Alfonso Failla (1906-1986)
Born in Syracuse, Sicily in 1906, Alfonso Failla was drawn to anarchism from a very early age, throwing himself into the life of the movement and into social struggles in his home city and throughout eastern Sicily. These were the years of the rising tide of fascism which in Syracuse took the shape of marauding bands of armed fascist goons, mostly from outside the district. Failla, not quite 20, spearheaded a number of operations against the violence of these goons; on more than one occasion he was obliged to go on the run. Along with older and younger comrades, Failla set up an underground antifascist propaganda network heavily reliant upon bicycle couriers between Syracuse and a number of towns in eastern Sicily.
Arrested in 1930, Alfonso was sent into banishment, there to remain continually - with a very short interruption spent in Syracuse under strict police surveillance - up until 1943. He had occasion to ‘tour’ a number of islands used for the purpose (Ponza, Tremiti, Ventotene, etc) and was involved in all of the most significant battles which, in spite of the tough living conditions of the internees, illuminated those years; such as the campaign against the obligation placed upon all internees to deliver the Roman (fascist) salute. This led to the arrest of a hundred internees (of varying political outlooks), who were brought to Naples for ‘trial’ and received terms of imprisonment - on completion of which they were sent back to their internment locations.
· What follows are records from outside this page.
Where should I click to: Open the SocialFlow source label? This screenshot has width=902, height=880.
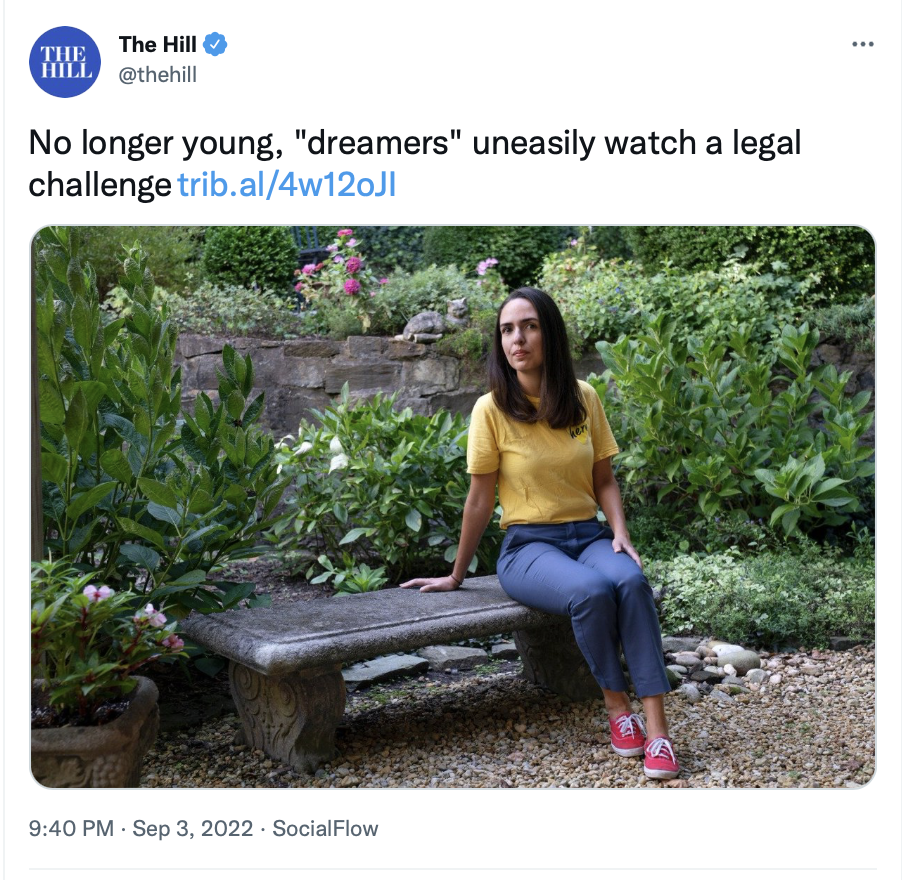point(325,829)
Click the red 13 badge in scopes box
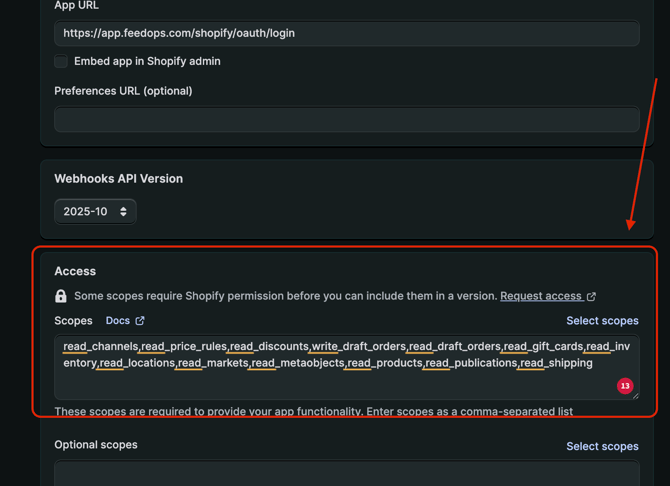Viewport: 670px width, 486px height. pos(625,385)
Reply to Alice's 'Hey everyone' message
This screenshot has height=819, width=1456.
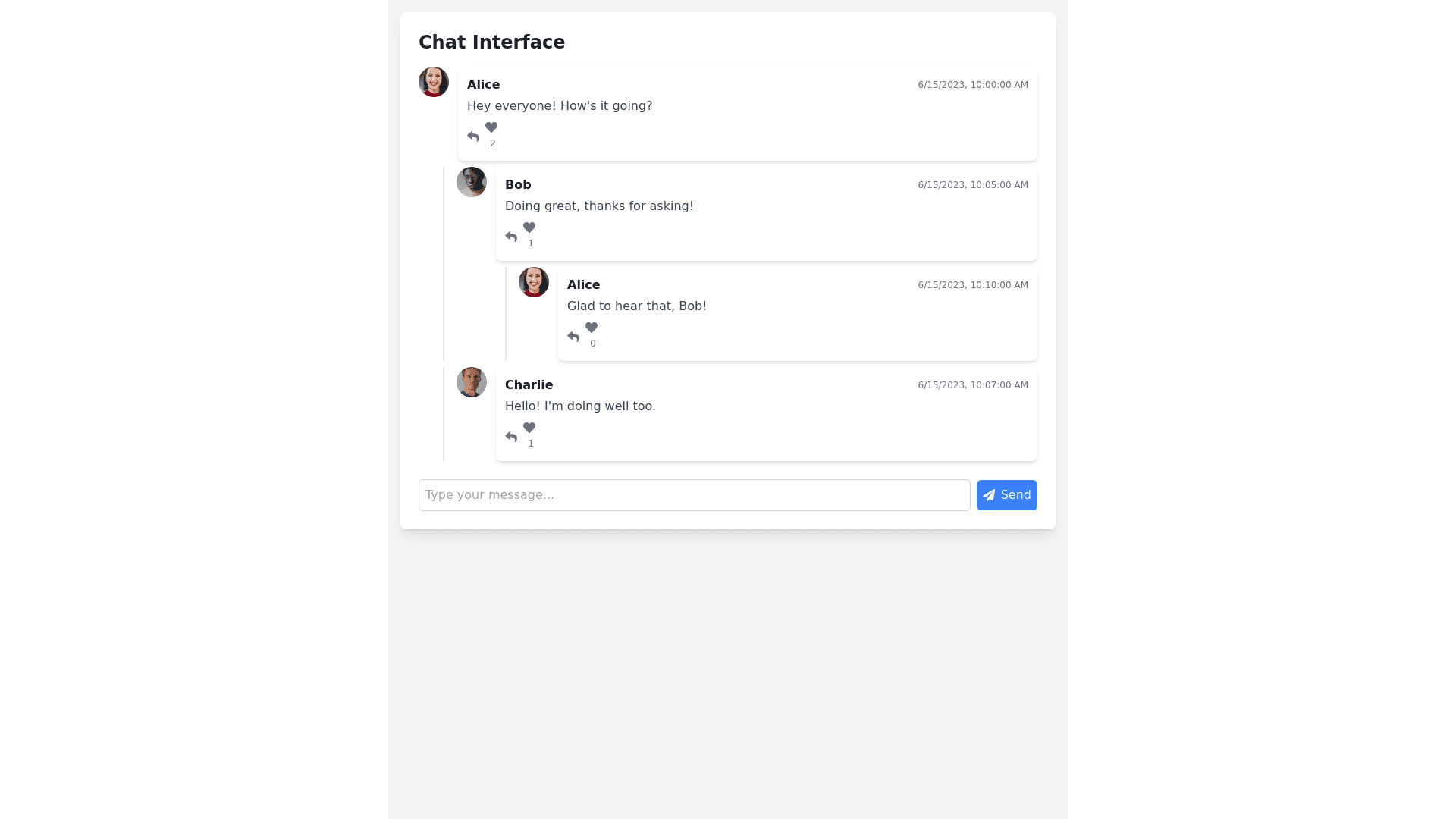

Very few antifascists served such a lengthy period of internment as Alfonso: over those 13 years (he was 24 at the start, 37 by the end) Failla had occasion to know virtually every one of the thousands of people ‘processed’ through the internment system, including what were to become the future ruling class of the post-fascist era. In the heated arguments and savage debates typical of the internees (particularly as a result of the studied sectarianism of the then Stalinist Communists), inflamed even further by events in Spain, Failla became a rallying point for the sizeable (and substantial) anarchist community in confinement (where only the Communists outnumbered them).
When, after 25 July 1943, the political detainees were freed from the island of Ventotene (where most of them were held), only the anarchists were excluded for nearly two months from the release scheme. From Ventotene they were then transferred and held in the Renicci d’Anghiari concentration camp (in Arezzo), from where they mounted a mass escape, thanks - yet again - to the initiative of a few, including Failla.
That was in September of ‘43. Failla then threw himself headlong into the resistance against the Nazi-fascists, operating primarily in Lombardy (in concert with the ‘Bruzzi-Malatesta’ libertarian brigades), in Liguria and in Tuscany ( along with the ‘Lucetti’ anarchist battalion and other units - the most substantial specifically anarchist presence in the resistance). As a man of action, Failla was to the fore in countless episodes (including the liberation in the Modena district of dozens of people marked down for dispatch to the camps in Germany).
Following the Liberation, and although spending several periods in Sicily, (in Syracuse he launched the anarchist newspaper La Diana libertaria) and where he was involved in popular struggles, strikes, meetings, conferences, debates, etc., he moved to settle first in Rome and then in Carrara where he found work with the Cooperativo del Partigiano.
A leading light of the reorganisation of the anarchist movement, it was he who replied at the foundation congress of the Italian Anarchist Federation (FAI) to the greetings sent to the congress participants by the Socialist Party secretary, Sandro Pertini, a fellow-veteran of so many struggles in his confinement days. Failla reminded Pertini - surely the most prestigious of the socialist antifascists - of the battles they had fought together and of the battles they might yet fight together. But he made sure to emphasise that the institutional and parliamentary road that the socialists had embarked upon could not meet the interests of the exploited and indeed would drive an ever widening wedge between the Socialist Party and the anarchist movement.
Firmly persuaded of the need for a specifically anarchist organisation, Failla was extremely clear on this point (which was, as ever, one of the most hotly debated issues among anarchists) and was perfectly in line with the thinking and practice of Errico Malatesta. Thus he threw himself whole-heartedly into stimulating activities, co-ordination, the spreading of ideas and the distribution of the press, arguing the need to inject meaning into the specific organisation and taking issue with the anti- and ultra-organisationist tendencies. In his practical day to day organisational work on behalf of the FAI, he was at all times very careful to seize upon positive contributions from other tendencies and especially any articulated by individual militants, regardless of initials or personal frictions.
In the late 1940s he was editor of the weekly Umanita Nova and for a long time was the editor-in-chief, in which capacity he was brought to court a number of times. The heavy sentencing he had endured in the fascist era - in the case of many party political figures, these had provided a good springboard into positions of power - were not recognised as creditable in the case of the anarchist Failla and indeed, some years ago, provided the pretext for his not being held blameless and refusing to grant him bail in a libel case (Umanita Nova had referred to ‘Milan police being like Franco’s police’ following yet another police killing). A powerful orator, he gave hundreds of meetings and lectures.
From: (adapted) from A Rivista Anarchica No 135, March 1986. Translated by: Paul Sharkey.